Extracted data entries
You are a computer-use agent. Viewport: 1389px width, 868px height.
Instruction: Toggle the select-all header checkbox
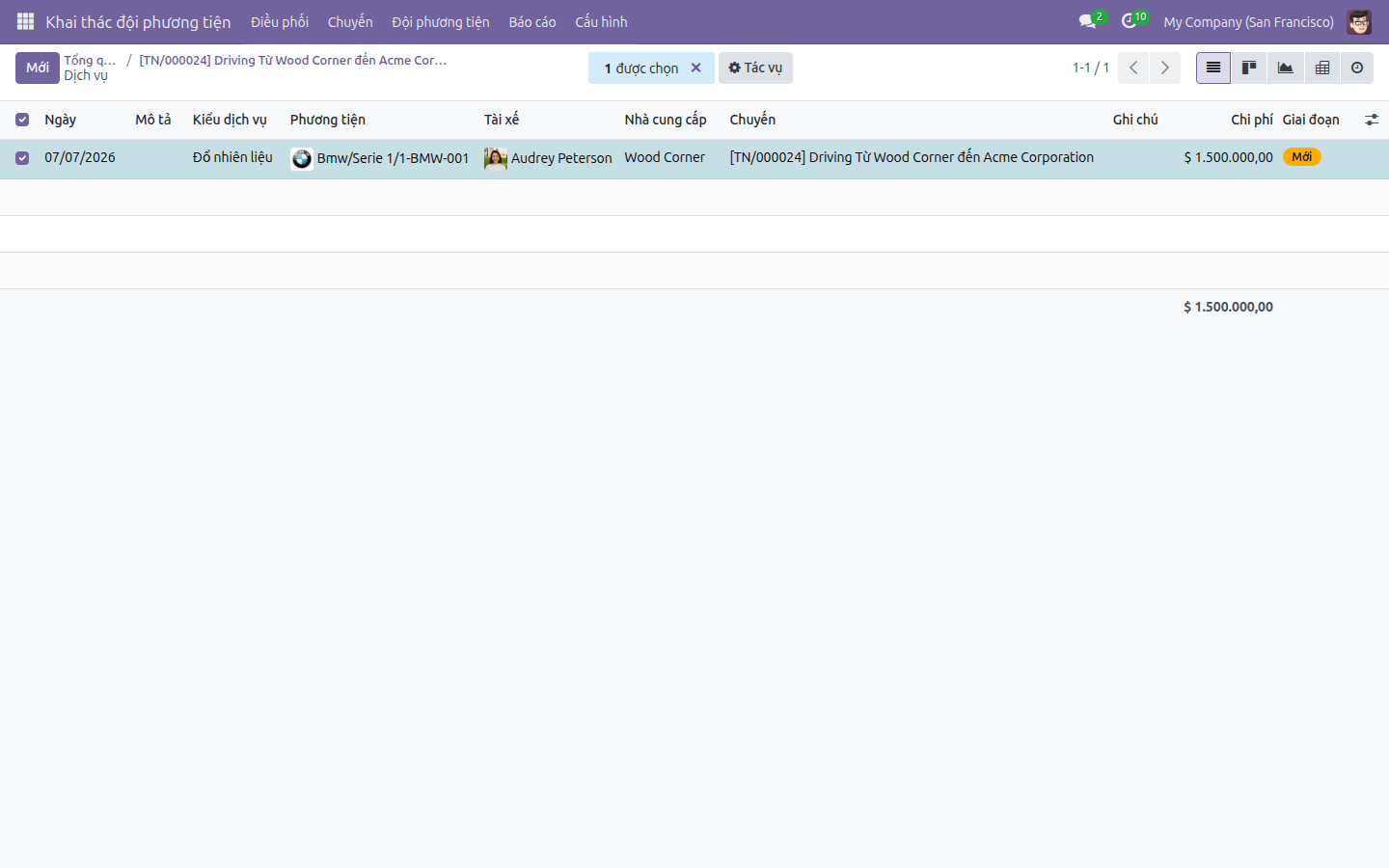tap(22, 120)
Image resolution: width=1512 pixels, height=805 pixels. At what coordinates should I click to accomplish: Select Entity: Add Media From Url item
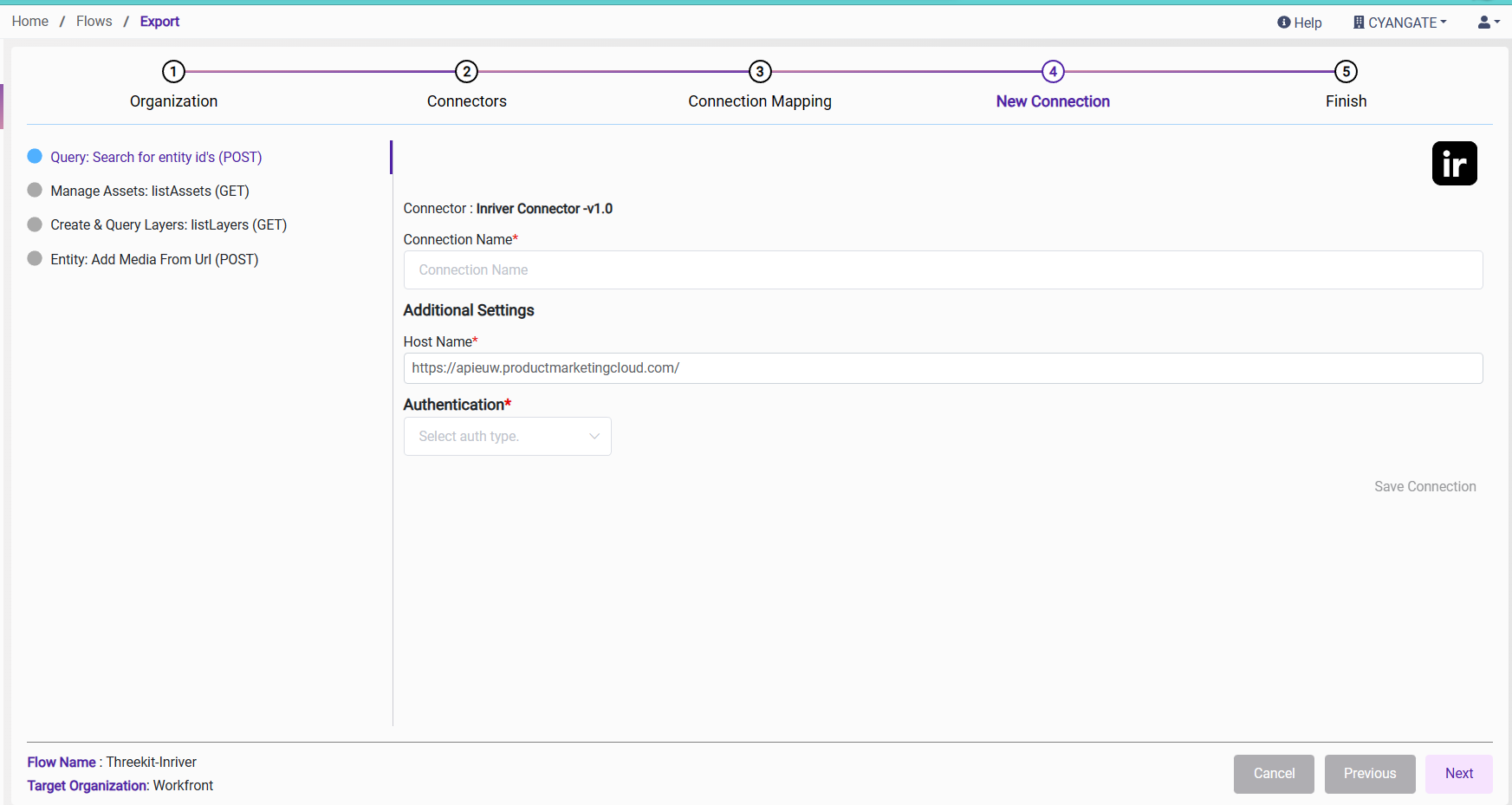(154, 259)
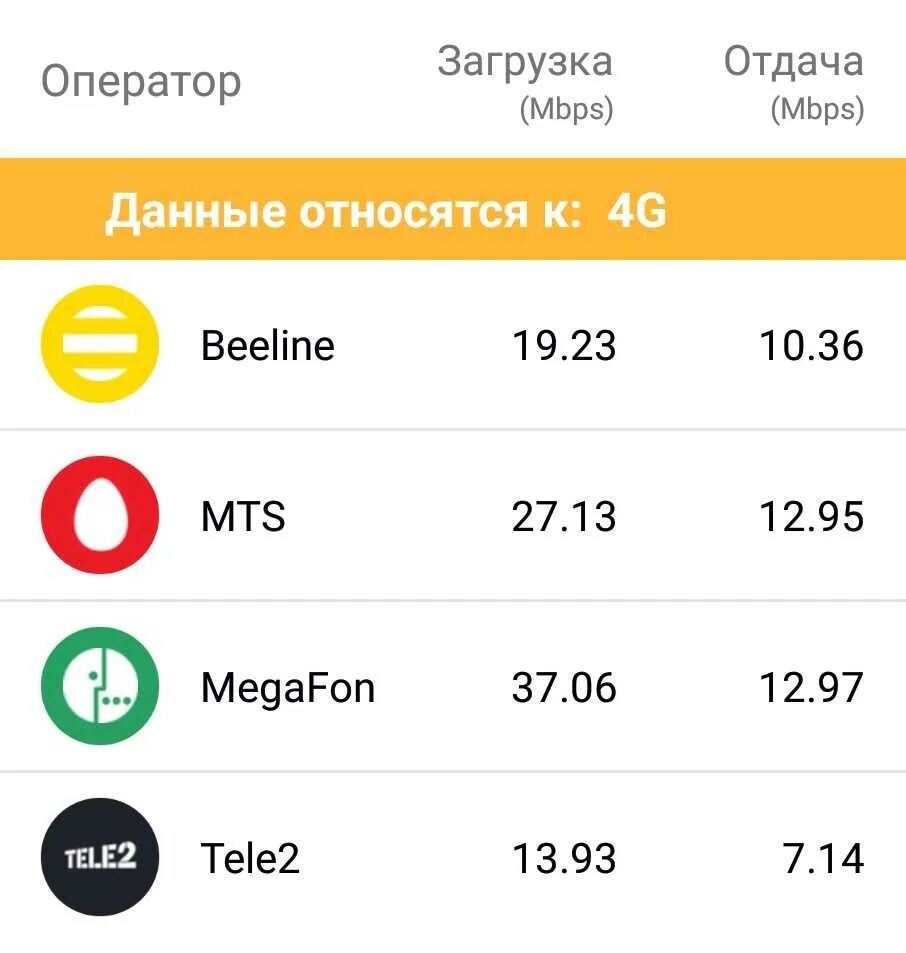Click MegaFon upload speed 12.97

pos(811,687)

Task
Except for the pictures, set down each line of the records exactly as it appears.

Finished task
You are a computer-use agent. Viewport: 1389px width, 868px height.
Instruction: Toggle the select-all header checkbox
tap(22, 120)
Image resolution: width=1512 pixels, height=805 pixels. At what coordinates should I click to accomplish: Select Entity: Add Media From Url item
(154, 259)
Click MegaFon upload speed 12.97

pos(811,687)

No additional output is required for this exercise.